Das in ökonomischer, sozialer, politischer und kultureller Hinsicht fundamentale Phänomen der Gabe als anthropologische Konstante ist von einer umfassenden Krise erfasst und bedroht. Die Krise der Gabe ist zugleich die Krise des Patriarchats, insbesondere des neuzeitlichen. Mit diesen radikalen, auf die Arbeiten von Claudia von Werlhof aufbauenden, forschungsleitenden Hypothesen des Dissertationsvorhabens wird zugleich zweierlei angesprochen: Im theoretisch-wissenschaftlichen Diskurs besteht die Krise der Gabe in ihrem Vergessen, Marginalisieren, Ausblenden, Negieren und Leugnen. Daher bildet das erste Ziel (die erste Säule) des Projekts den Versuch, unter Einbeziehung verschiedenster Ansätze Wegmarken zu einer transdisziplinären Theorie der Gabe zu formulieren, um auf blinde Flecke in wissenschaftlichen Auseinandersetzungen hinzuweisen und sie, dem universalen Charakter der Gabe gerecht werdend, zu füllen. Auf einer lebensweltlich-praktischen Ebene sind krisenhafte Erscheinungen - politische Ohnmacht, ökonomische Dekadenz und soziale Erosion - in einem wesentlichen Sinne als Resultat einer (patriarchalen) Verhinderung, Plünderung, Transformation und Zerstörung der Gabe zu verstehen.
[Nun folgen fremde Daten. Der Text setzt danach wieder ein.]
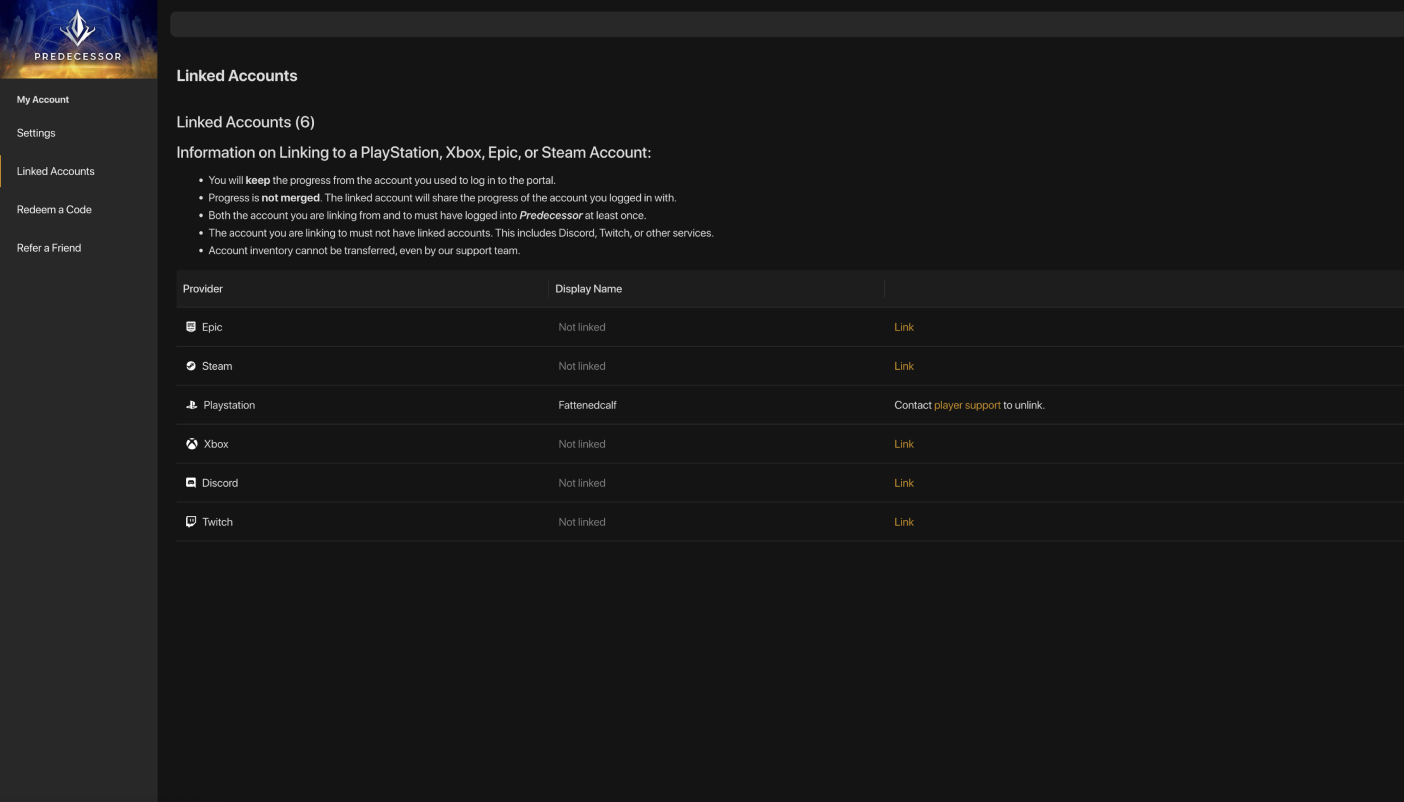Image resolution: width=1404 pixels, height=802 pixels.
Task: Link an Epic account
Action: [903, 326]
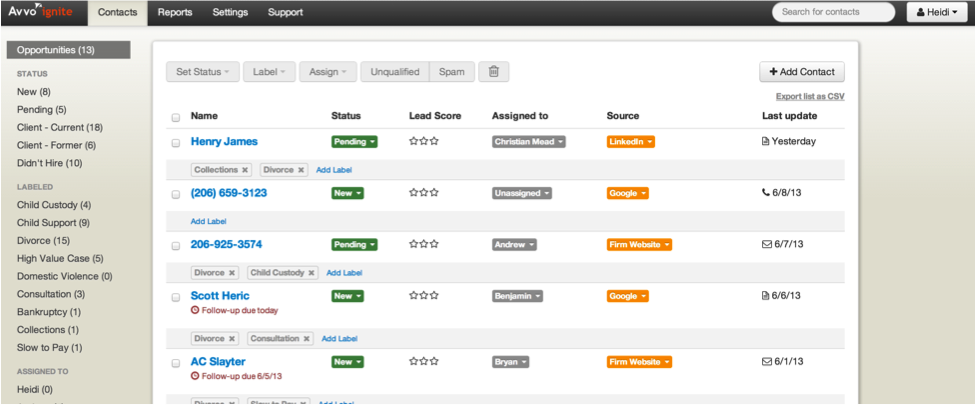Open the Reports tab

[175, 13]
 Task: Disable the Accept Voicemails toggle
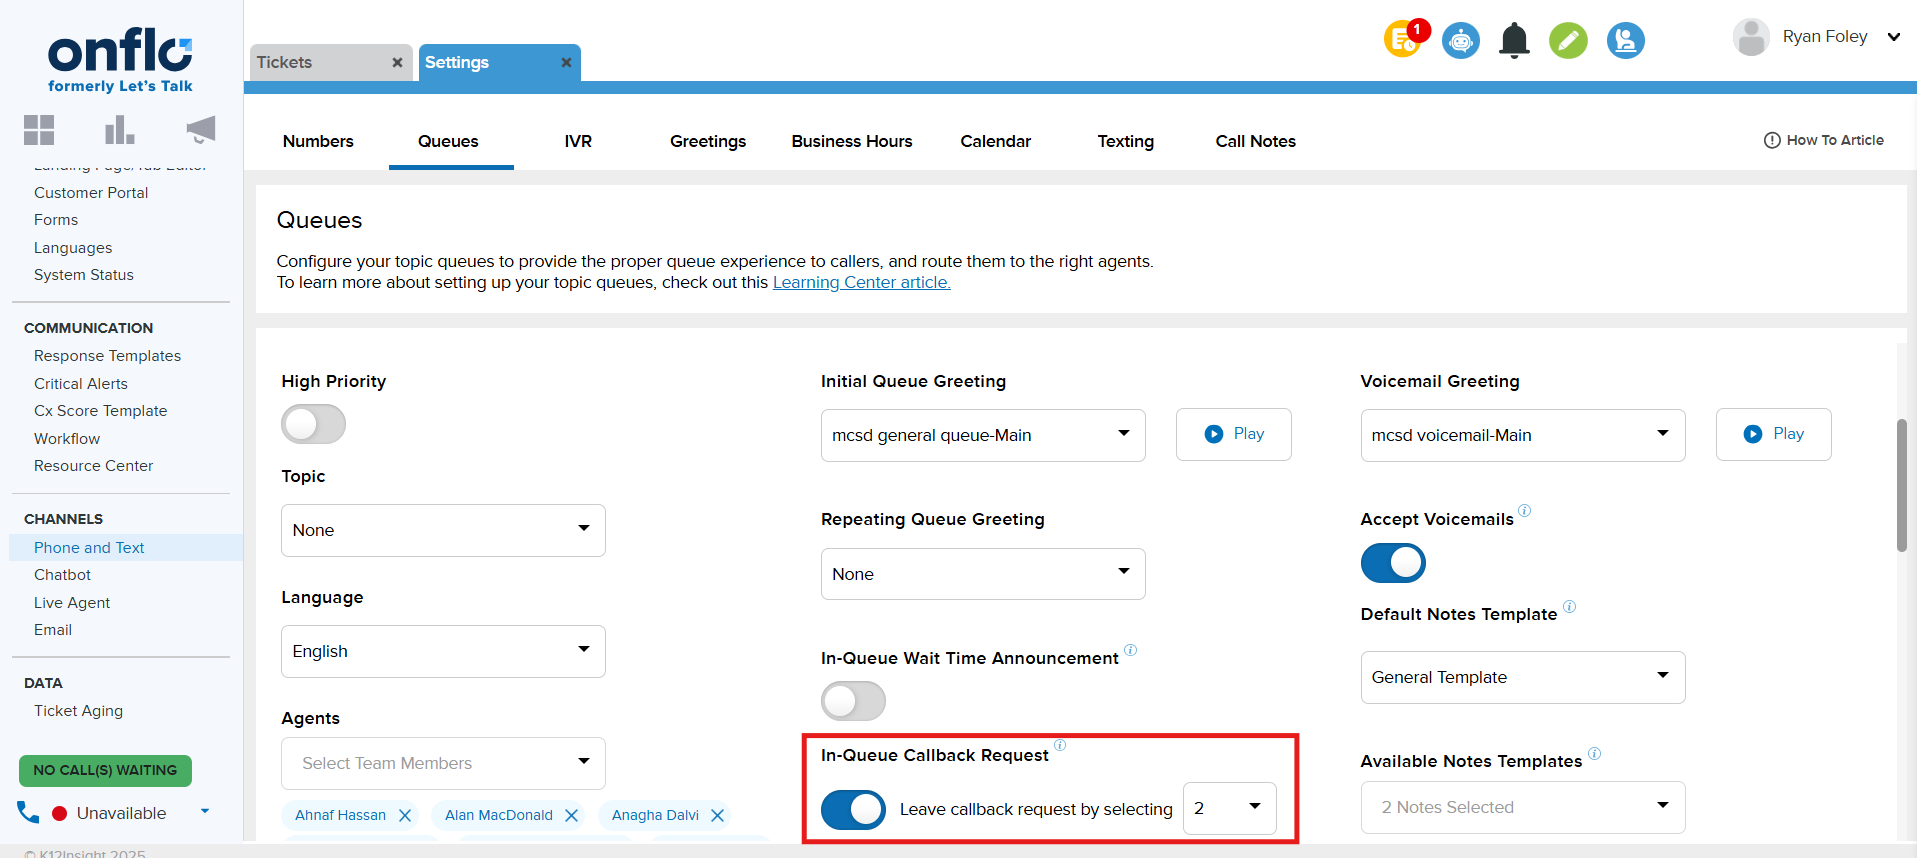(x=1392, y=563)
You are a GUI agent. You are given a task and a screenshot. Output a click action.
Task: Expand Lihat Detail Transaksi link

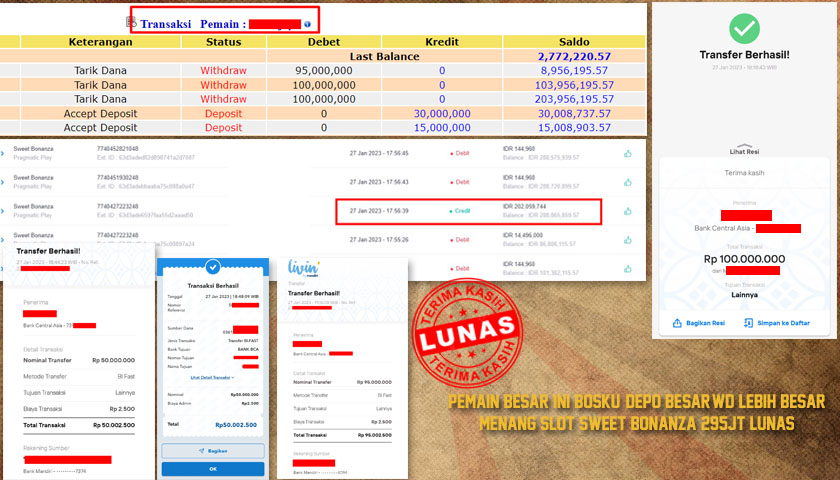(212, 377)
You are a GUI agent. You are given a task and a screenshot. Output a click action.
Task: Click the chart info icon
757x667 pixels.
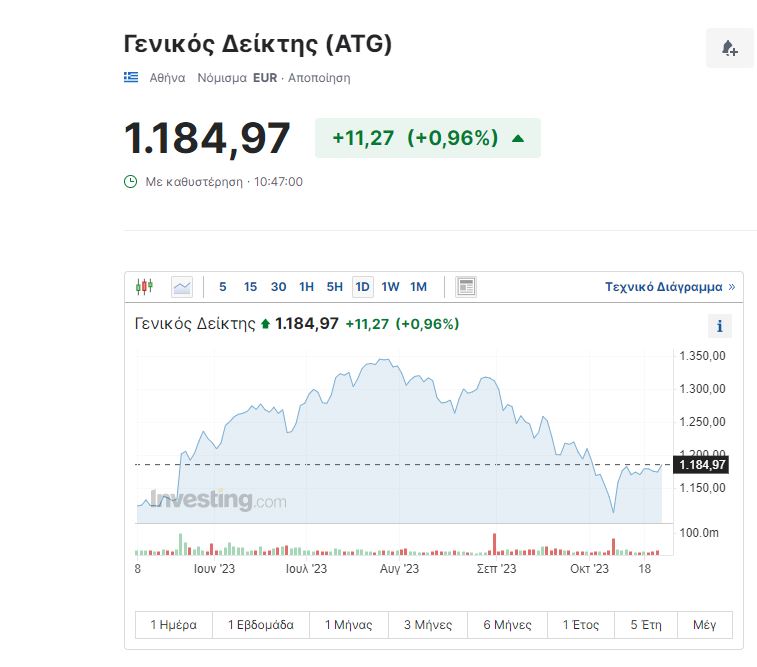(719, 326)
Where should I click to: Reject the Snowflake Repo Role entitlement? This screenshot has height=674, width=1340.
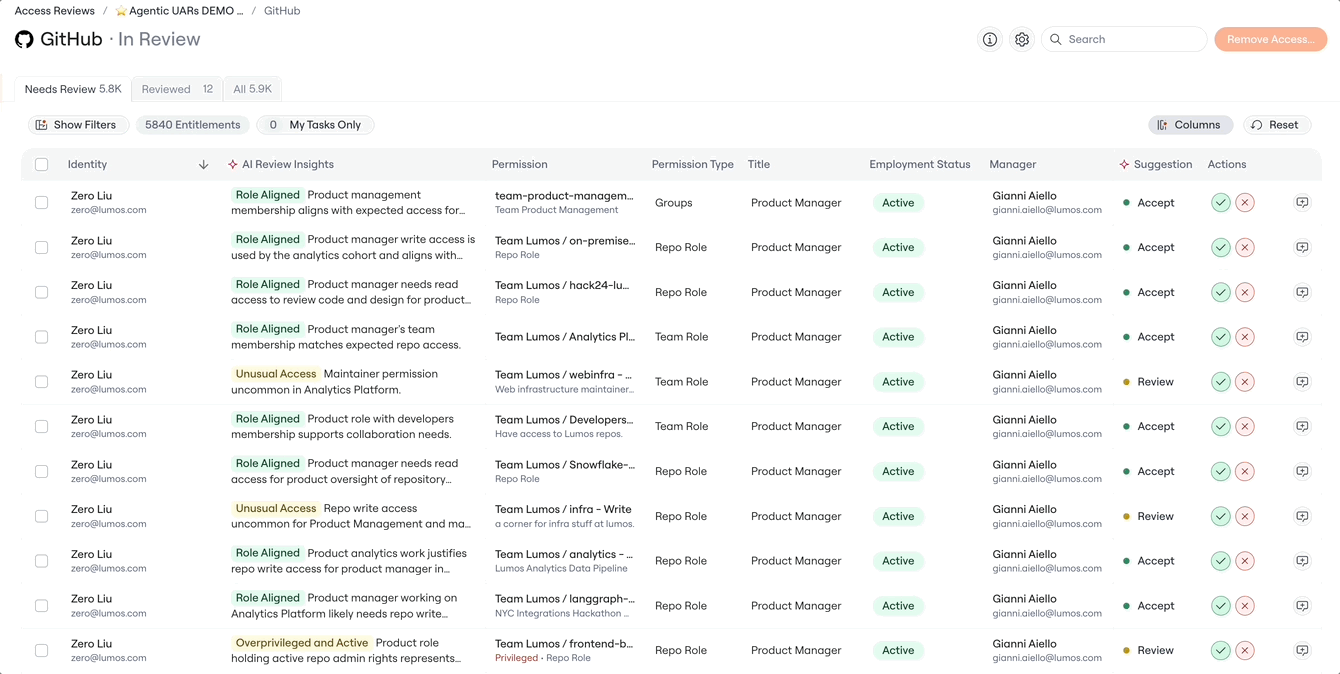coord(1244,471)
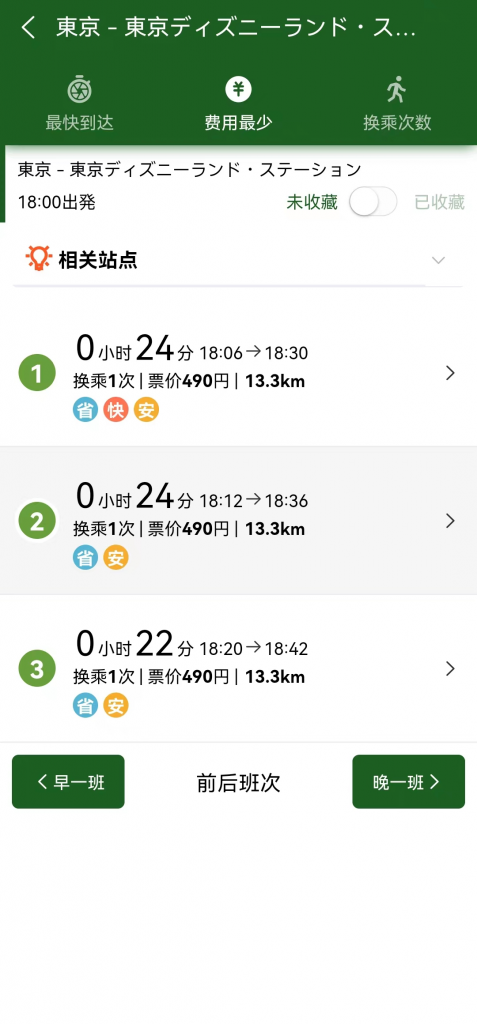Open route 2 details via right chevron
477x1024 pixels.
(450, 520)
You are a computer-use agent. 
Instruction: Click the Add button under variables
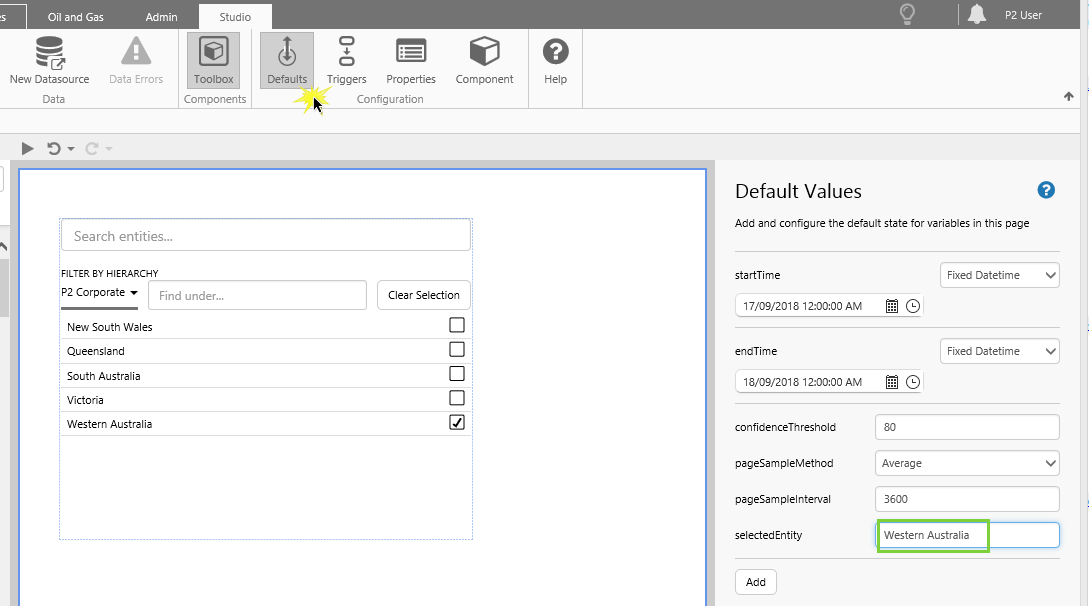coord(755,582)
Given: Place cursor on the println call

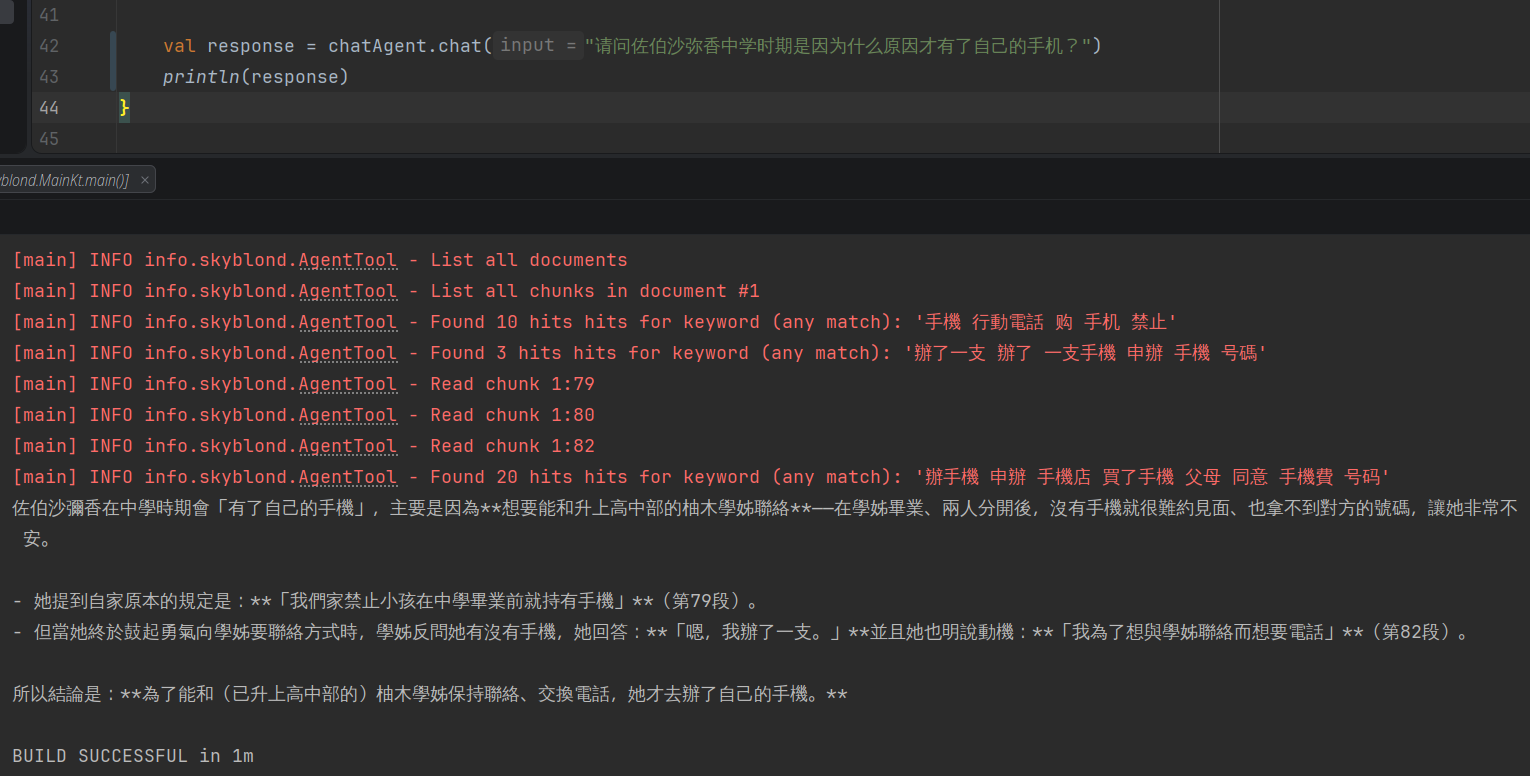Looking at the screenshot, I should point(200,77).
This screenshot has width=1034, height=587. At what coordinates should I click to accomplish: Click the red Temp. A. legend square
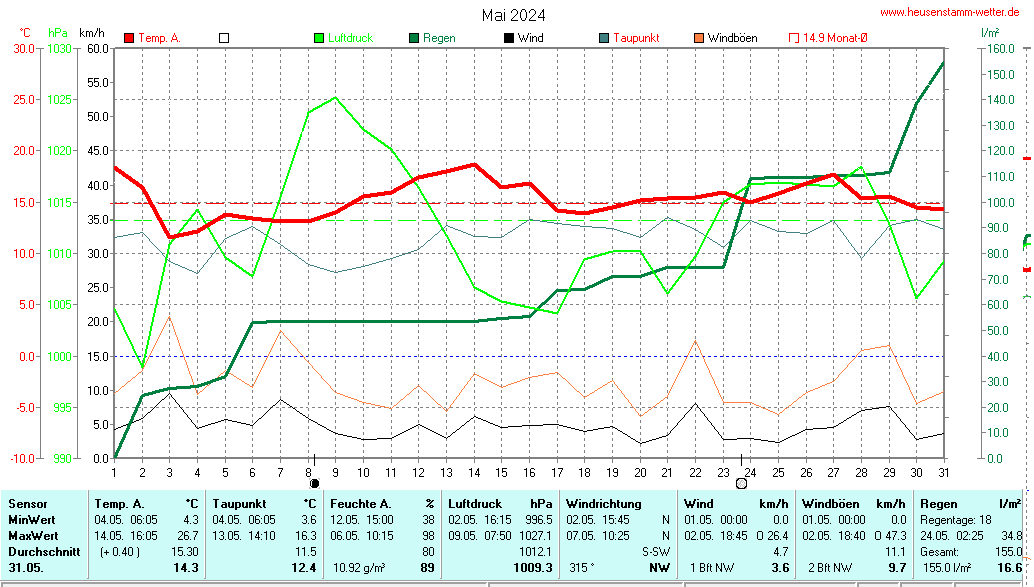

Das zweite Ziel (die zweite Säule) der Arbeit besteht, aufbauend auf der Untersuchung einer zivilisatorischen Krise der Gabe, im Aufzeigen konkreter Alternativen, die nicht utopisch sind, sondern real bestehen, bestanden haben und/oder gerade in Krisenzeiten wieder im Wachsen begriffen sind.
BergLeben im Alpenraum
Subsistenz-Kultur-Wissen als Grundlage für neue Zivilisationen in den Bergregionen. Alternativen zum natur- und lebensfeindlichen Transformationssystem des Patriarchats
Im Zuge dieses Dissertationsprojektes erfolgt eine patriarchatskritische Beschäftigung mit dem Leben in den Alpen, konkret im Kulturraum Ötztal. Im Mittelpunkt steht der historische Prozess der Entfremdung von der Bergnatur und den natürlichen lokalen Gegebenheiten. Ein anderer Blick auf die Geschichte und die Erhebung von gegenwärtigen kulturellen Wissensformen über eine naturbezogene Vergangenheit sollen zur Formulierung von Alternativen für eine lebensbejahende Zukunft in den Bergen führen.